By Marc J. Lane
U. S. Treasury Secretary Janet Yellen’s proposal to achieve wider tax parity among nations and tamp down on companies moving from one country to another to cut their tax bills has now gained the support of all the G20 nations, the world’s largest economies, and nearly every member of the Paris-based Organisation for Economic Co-operation and Development. Should a definitive agreement be struck, as it likely will in October, a minimum income tax rate of 15% would apply to corporations globally and multinational companies would be required to pay more in places where they operate wherever they may be headquartered.

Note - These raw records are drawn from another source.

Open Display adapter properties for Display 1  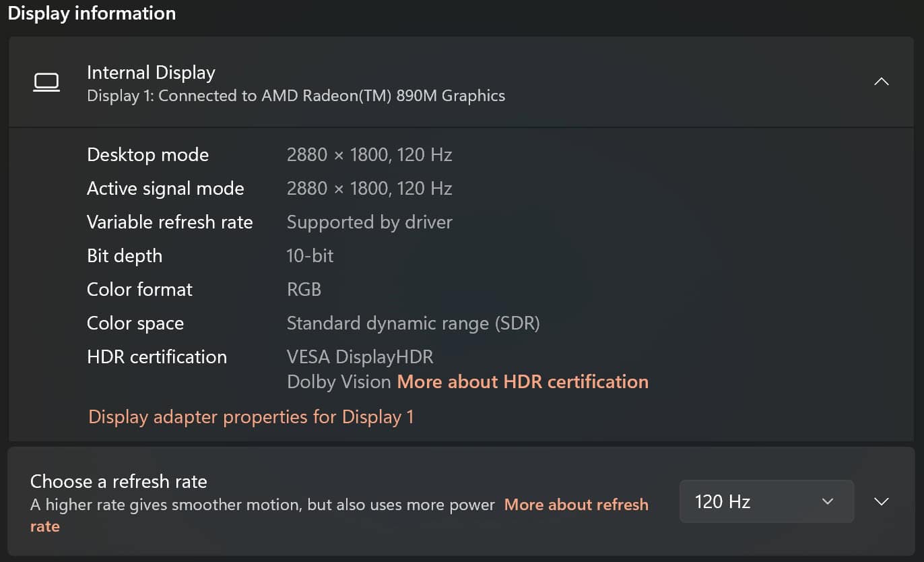(251, 416)

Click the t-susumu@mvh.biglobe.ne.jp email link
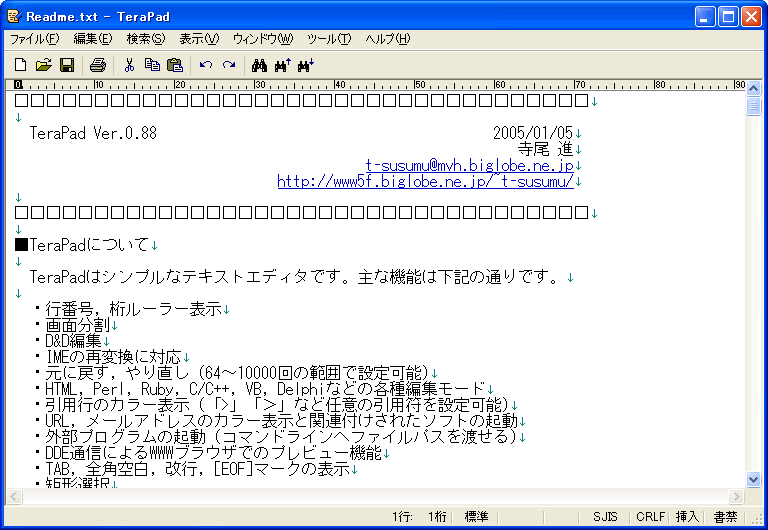point(469,166)
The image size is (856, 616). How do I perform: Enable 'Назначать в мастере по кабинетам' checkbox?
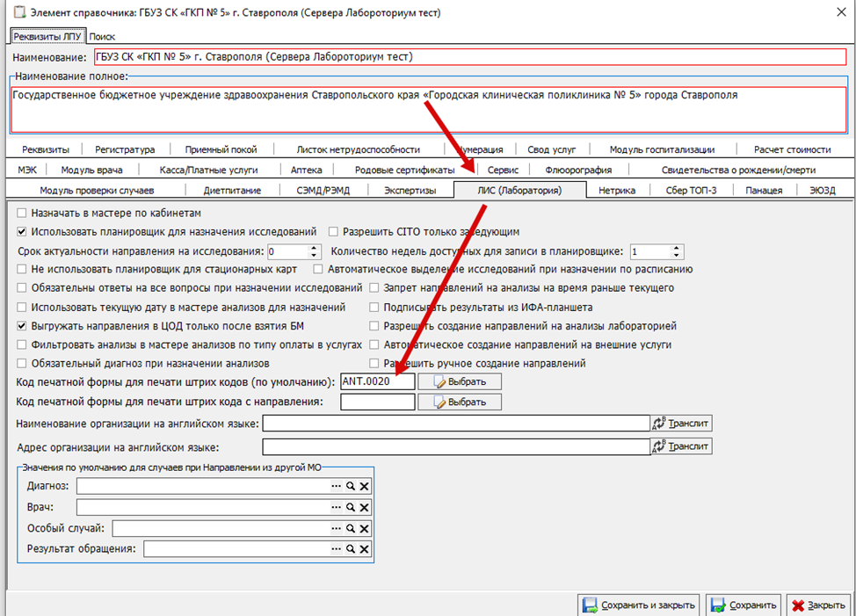23,214
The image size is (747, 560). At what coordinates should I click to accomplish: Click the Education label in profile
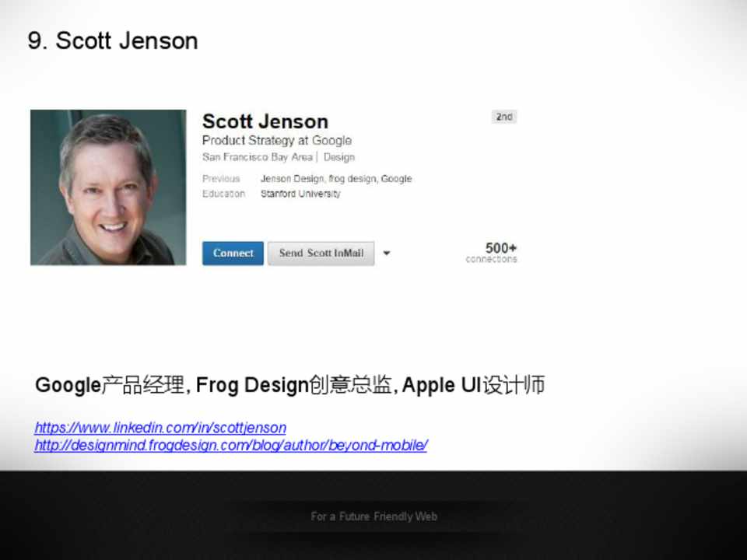point(223,194)
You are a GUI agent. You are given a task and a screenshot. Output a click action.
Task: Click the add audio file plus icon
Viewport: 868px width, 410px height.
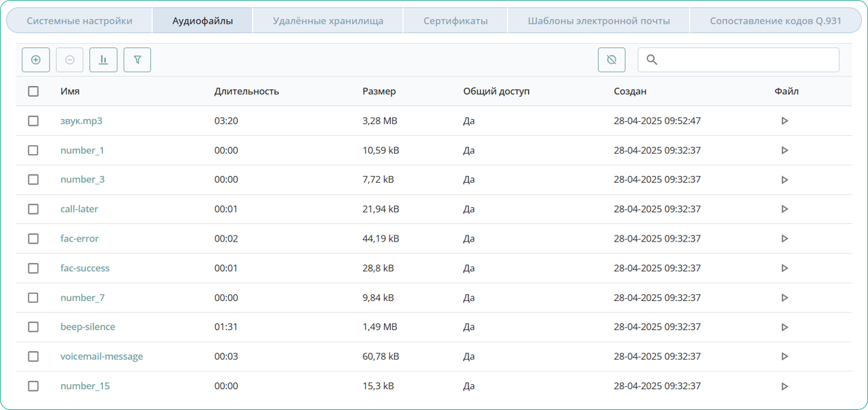pos(36,60)
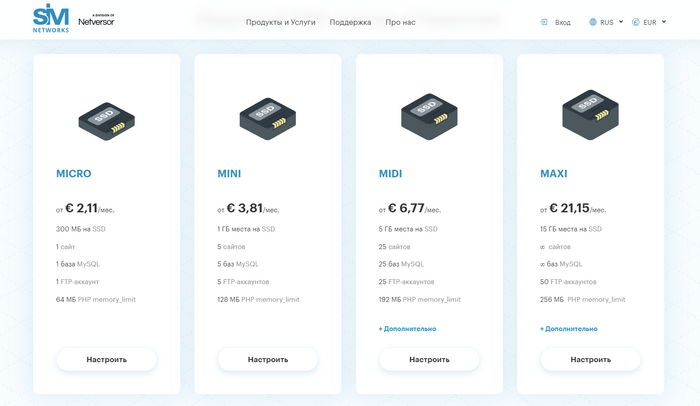700x406 pixels.
Task: Expand Дополнительно in the MAXI plan
Action: (x=569, y=328)
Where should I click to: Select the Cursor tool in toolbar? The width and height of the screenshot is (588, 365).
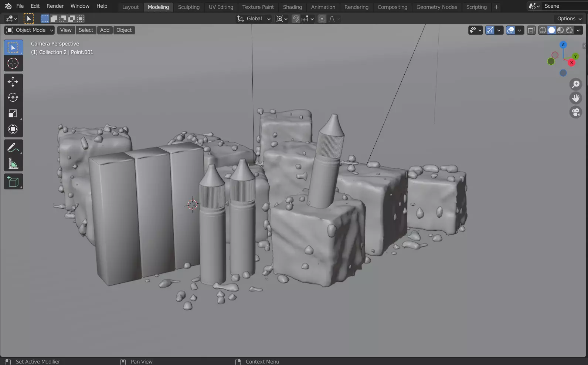13,64
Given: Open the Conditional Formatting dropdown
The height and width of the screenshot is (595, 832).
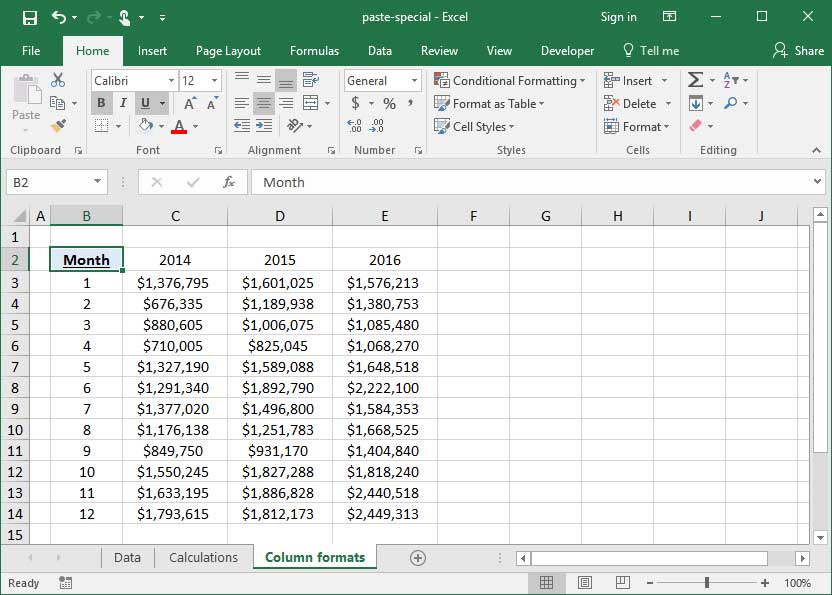Looking at the screenshot, I should coord(510,81).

Secretary Yellen, who has pitched a 21% minimum tax rate on U. S. firms’ global taxable income, argues that equity and competitiveness are at stake. As she put it. “For decades, the United States has participated in a self-defeating international tax competition, lowering our corporate tax rates only to watch other nations lower theirs in response. The result was a global race to the bottom: Who could lower their corporate rate further and faster? The race to the bottom is one step closer to coming to an end. In its place, America will enter a competition that we can win, one judged on the skill of our workers and the strength of our infrastructure.”
A global minimum tax is also an integral part of President Biden's domestic agenda, a way to help fund his sweeping infrastructure plan. The president’s budget proposal estimates it could raise nearly $534 billion over 10 years. The Administration sees the tax agreement as a matter of basic fairness: a stable tax system would raise the revenue we need to invest in essential public goods and to ensure that all citizens and corporations fairly share the burden of financing government.

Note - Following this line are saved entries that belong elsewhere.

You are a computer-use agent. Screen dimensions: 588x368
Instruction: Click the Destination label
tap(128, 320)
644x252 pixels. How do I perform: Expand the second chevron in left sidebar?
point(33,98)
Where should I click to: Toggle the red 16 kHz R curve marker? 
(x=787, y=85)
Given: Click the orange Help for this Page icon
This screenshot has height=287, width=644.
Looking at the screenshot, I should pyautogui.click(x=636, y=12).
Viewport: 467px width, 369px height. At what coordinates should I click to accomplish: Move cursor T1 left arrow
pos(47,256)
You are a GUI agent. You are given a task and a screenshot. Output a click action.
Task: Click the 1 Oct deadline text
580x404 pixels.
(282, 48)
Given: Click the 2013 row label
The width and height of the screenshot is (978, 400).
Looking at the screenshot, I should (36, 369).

But not everyone agrees. Some U. S. conservatives see a global minimum tax rate as depriving the people in sovereign countries of their right to decide on their own tax structures and rates. They believe that government spending and taxing is already too high to maximize job growth and national income, and that corporate income taxes unfairly hit the most productive inputs of capital and labor.
As Grover Norquist, president of Americans for Tax Reform, wrote in a letter to U.S. policymakers, “Cartels that keep prices high hurt consumers. Creating a tax OPEC of governments to avoid tax competition is bad for citizens and taxpayers. Competition drives out self-serving rent-seekers in business and in government.” Striking a similar note, Rep. Kevin Brady (R-Texas) has said that if a multilateral agreement is reached it will provide advantages for “foreign companies and workers over American ones.”
The truth is that the tax treaty would be imperfect. At 15 percent, the minimum tax might only eliminate the most egregious tax avoidance, raising about $150 billion for governments worldwide. Compare that to the $500 billion or more the International Monetary Fun reports is lost to tax havens every year. And a minimum tax rate won’t be of much help poorer countries since large multinationals aren’t based there.
Still, governments would be clawing back a meaningful chunk of the revenue they’re unfairly losing to tax avoidance. And revenue-raising powers would be allocated more equitably among nations.
Despite its flaws, Secretary Yellen’s proposal is likely to get through Congress via the fast-track reconciliation process in the Senate, Republican opposition notwithstanding . Taxing companies where they generate sales and earn profits shouldn’t be applauded as the end of a global tax revamp, but would be a solid start worth embracing.